* _TASK TO COMPLETE_: Retype the part of the Strangeways shop closures report below starting with "A Premises Closure" and going on through "prescription drug tablets.".

+++ PASSAGE PROVIDED

Shops selling counterfeit goods in the Strangeways area have been shut down by Manchester City Council.
The defendant in the case, Dharminder Singh Kasbia, 51, of Bury Old Road, Salford, has been ordered to pay legal costs of £11,197.50.
A Premises Closure Order was obtained to end the anti-social and criminal behaviour associated with the shops at 1-7 Harris Street.
Officers have now secured the premises and access is prohibited, at all times and in all circumstances.
Conservative estimates of the value of the goods seized are in the region of £2.5m (retail value), or £500,000 (street value).
In addition to fake handbags, jewellery, trainers, sunglasses, scarves, belts, headphones and watches, officers also found 5,000 prescription drug tablets.
Some items were seized as weapons including a lump hammer, claw hammer and a modified pair of scissors.
The order follows a raid conducted on September 11 by the council’s Trading Standards team, in partnership with Greater Manchester Police (GMP).
The raid also included Immigration Enforcement officers, the council’s Anti-Social Behaviour team and representatives from the Anti-Counterfeiting Group.
Councillor Nigel Murphy, Deputy Leader of Manchester City Council, said: “Clamping down on the criminality conducted from these addresses has taken a real partnership effort.”

++++++
+++ INFORMATION SUPPLIED

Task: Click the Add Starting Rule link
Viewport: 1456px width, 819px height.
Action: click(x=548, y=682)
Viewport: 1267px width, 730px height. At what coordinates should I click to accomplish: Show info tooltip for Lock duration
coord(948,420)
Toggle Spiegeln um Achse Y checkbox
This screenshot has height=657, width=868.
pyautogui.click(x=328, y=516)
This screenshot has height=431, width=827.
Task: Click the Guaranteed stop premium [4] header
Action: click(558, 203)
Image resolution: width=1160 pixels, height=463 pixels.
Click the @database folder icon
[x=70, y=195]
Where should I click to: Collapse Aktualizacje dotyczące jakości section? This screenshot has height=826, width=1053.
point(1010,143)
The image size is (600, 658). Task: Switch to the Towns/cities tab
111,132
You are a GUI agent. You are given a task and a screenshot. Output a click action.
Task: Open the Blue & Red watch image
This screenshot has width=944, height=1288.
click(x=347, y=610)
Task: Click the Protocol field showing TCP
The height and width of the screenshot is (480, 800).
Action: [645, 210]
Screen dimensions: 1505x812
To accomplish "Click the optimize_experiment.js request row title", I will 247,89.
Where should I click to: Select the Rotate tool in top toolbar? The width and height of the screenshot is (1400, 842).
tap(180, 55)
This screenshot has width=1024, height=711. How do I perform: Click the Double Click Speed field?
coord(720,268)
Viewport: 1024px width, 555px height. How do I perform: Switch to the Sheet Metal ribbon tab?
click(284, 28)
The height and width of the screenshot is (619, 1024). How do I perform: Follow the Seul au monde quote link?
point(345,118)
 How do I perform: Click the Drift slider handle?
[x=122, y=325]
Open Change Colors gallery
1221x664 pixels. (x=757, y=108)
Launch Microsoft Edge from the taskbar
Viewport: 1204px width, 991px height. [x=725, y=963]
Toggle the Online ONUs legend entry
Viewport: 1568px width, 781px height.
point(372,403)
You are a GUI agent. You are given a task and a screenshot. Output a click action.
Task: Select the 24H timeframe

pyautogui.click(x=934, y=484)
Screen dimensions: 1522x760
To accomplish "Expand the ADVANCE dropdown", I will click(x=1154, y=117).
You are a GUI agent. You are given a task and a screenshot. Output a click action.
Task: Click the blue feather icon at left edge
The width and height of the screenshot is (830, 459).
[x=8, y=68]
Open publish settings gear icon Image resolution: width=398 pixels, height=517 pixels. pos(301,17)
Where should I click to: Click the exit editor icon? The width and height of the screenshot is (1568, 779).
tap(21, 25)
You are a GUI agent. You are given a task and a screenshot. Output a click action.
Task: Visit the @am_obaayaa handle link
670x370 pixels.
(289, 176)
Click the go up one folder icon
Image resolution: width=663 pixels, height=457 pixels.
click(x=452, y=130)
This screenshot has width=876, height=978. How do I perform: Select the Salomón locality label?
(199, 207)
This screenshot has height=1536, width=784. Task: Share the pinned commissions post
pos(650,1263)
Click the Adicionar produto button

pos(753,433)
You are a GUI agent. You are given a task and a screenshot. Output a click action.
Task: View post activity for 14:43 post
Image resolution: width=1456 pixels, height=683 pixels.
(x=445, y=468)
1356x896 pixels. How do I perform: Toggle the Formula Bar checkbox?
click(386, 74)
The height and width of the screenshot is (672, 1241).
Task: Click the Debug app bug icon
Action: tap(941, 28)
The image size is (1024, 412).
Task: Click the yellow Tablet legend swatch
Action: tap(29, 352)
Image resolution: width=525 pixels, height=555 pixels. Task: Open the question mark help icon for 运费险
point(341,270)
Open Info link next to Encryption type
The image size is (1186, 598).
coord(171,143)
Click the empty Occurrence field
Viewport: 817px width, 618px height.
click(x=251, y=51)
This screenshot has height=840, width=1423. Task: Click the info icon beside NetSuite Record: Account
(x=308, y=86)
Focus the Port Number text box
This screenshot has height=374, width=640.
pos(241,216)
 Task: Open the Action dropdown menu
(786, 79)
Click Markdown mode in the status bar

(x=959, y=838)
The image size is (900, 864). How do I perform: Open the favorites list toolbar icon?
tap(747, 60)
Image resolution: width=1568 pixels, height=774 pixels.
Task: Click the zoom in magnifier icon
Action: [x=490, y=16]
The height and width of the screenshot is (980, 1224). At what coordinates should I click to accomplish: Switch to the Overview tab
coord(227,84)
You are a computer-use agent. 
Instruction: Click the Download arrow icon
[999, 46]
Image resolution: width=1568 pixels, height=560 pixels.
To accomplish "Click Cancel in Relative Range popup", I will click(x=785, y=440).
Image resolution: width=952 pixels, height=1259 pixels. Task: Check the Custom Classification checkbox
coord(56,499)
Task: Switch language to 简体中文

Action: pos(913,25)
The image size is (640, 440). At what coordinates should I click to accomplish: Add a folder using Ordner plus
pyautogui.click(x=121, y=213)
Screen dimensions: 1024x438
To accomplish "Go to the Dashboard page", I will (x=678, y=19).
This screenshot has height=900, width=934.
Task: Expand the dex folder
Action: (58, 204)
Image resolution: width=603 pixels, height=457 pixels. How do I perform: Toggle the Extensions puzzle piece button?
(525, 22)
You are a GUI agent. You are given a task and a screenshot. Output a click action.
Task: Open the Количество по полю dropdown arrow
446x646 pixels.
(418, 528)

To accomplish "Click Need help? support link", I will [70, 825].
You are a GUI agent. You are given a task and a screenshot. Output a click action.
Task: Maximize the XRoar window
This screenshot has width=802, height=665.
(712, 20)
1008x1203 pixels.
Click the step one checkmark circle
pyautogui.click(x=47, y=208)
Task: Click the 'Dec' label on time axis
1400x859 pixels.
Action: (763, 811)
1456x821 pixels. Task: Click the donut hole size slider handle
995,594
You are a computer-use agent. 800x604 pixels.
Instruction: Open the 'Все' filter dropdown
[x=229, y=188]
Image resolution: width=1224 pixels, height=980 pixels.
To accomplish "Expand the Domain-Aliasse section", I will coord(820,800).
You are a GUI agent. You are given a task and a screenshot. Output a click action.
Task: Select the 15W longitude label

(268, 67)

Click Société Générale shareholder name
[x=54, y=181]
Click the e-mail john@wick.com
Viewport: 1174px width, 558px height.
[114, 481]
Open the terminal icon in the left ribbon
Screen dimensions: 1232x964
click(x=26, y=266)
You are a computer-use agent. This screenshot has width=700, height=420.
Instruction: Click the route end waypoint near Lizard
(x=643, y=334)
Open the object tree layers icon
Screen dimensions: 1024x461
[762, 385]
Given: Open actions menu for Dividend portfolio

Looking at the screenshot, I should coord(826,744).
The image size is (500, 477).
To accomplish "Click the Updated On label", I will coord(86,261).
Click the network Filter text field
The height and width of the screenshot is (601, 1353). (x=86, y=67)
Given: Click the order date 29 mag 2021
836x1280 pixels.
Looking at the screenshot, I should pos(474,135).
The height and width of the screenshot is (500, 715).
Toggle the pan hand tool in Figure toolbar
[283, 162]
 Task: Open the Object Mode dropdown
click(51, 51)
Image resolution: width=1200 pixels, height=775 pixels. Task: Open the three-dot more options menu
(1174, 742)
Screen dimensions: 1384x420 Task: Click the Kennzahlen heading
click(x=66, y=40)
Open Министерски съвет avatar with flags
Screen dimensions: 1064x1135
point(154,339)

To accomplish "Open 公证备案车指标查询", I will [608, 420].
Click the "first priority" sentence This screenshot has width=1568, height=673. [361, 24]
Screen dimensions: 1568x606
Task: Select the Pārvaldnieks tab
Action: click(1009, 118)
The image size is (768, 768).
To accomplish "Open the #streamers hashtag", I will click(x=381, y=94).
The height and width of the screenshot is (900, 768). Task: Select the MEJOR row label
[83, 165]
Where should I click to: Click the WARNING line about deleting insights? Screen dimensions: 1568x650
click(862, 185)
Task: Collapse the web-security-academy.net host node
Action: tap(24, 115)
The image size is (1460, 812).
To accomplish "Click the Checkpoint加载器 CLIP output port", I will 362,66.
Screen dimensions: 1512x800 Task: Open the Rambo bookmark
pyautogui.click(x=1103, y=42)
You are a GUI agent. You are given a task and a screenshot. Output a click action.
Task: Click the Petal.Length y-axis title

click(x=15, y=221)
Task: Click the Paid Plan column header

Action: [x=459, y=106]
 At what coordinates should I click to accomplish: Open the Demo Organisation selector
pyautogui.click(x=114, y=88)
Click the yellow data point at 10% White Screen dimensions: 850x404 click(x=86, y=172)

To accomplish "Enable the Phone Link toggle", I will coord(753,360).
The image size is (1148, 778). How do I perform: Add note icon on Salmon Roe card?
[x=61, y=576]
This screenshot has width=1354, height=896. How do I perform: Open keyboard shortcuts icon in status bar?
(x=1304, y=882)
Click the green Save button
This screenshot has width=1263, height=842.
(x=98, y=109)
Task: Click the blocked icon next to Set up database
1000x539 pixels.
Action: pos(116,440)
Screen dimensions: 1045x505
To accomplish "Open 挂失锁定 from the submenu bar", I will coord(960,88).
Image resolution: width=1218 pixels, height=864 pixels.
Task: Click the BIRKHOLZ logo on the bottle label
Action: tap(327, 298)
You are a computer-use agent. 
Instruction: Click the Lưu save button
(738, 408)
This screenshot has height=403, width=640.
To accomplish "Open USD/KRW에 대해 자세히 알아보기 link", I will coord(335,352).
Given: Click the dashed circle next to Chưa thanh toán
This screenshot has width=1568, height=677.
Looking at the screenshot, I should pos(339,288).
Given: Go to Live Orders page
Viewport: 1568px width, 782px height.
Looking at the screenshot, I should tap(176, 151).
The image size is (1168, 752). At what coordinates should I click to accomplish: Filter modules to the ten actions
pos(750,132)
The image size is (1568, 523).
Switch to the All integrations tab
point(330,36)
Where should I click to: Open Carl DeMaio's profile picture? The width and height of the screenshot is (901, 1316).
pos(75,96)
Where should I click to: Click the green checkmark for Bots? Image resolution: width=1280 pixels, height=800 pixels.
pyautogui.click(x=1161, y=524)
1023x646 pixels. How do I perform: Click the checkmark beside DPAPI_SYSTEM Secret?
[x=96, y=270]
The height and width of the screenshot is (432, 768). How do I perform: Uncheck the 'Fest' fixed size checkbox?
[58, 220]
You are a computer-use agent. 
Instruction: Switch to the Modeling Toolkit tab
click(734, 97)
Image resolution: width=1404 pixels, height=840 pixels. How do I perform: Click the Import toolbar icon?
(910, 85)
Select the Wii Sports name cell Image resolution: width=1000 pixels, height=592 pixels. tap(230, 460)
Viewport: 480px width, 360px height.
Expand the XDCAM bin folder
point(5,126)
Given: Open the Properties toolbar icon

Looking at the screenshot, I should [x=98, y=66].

++++++

* _THE ANSWER_:
A Premises Closure Order was obtained to end the anti-social and criminal behaviour associated with the shops at 1-7 Harris Street.
Officers have now secured the premises and access is prohibited, at all times and in all circumstances.
Conservative estimates of the value of the goods seized are in the region of £2.5m (retail value), or £500,000 (street value).
In addition to fake handbags, jewellery, trainers, sunglasses, scarves, belts, headphones and watches, officers also found 5,000 prescription drug tablets.